Todos sentimos miedo alguna vez. Es lo más normal del mundo y raro sería no temerle a nada. Lo que nos diferencia entre nosotros es la capacidad que tenemos para manejar y vencer esos miedos.

 

O lo hacemos aún con miedo, o nos paralizamos…

 

¿Cómo he encontrado yo que me funciona? Para mí el miedo es un maestro que me hace ver dónde mi mente piensa que están mis propios límites. Si siento temor, es un buen signo de que estoy al borde de mi zona de confort y a punto de vencerme, crecer y expandirme.

 

Y la sensación que se siente al haber conquistado un miedo te empodera, te motiva y te hace sentirte cada vez más seguro, como pocas cosas en la vida.

 

Y aquí viene la pregunta del millón:

 

¿Cómo hago para superar el miedo?

 

La respuesta sencilla es: ¡Hazlo con miedo!

 

¿La más elaborada? Te comparto 3 pasos principales para superar tus miedos:

 

1. Identifícalos

 

A muchas personas les cuesta admitir que sienten miedo, y no es para menos, siempre cuesta enfrentarse a las debilidades.

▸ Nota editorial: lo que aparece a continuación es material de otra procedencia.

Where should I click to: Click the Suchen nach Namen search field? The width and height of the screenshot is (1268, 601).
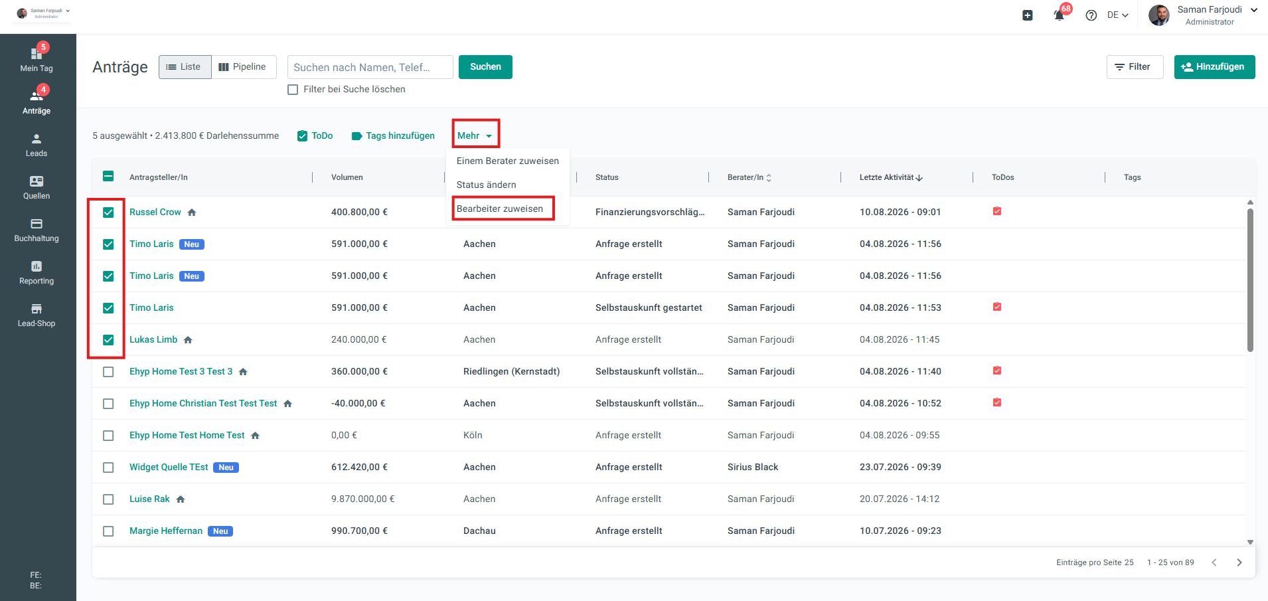tap(370, 67)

Pero de nada sirve negarlos o tratar de huir de ellos. Por el contrario, hazte amigo, acéptalos y déjalos entrar en tu cuerpo. Siente como te tiembla la voz, te sudan las manos o se te acelera el corazón de sólo pensar en eso que estás a punto de hacer.

Para producir un cambio primero tienes que identificarlo y saber a qué te enfrentas.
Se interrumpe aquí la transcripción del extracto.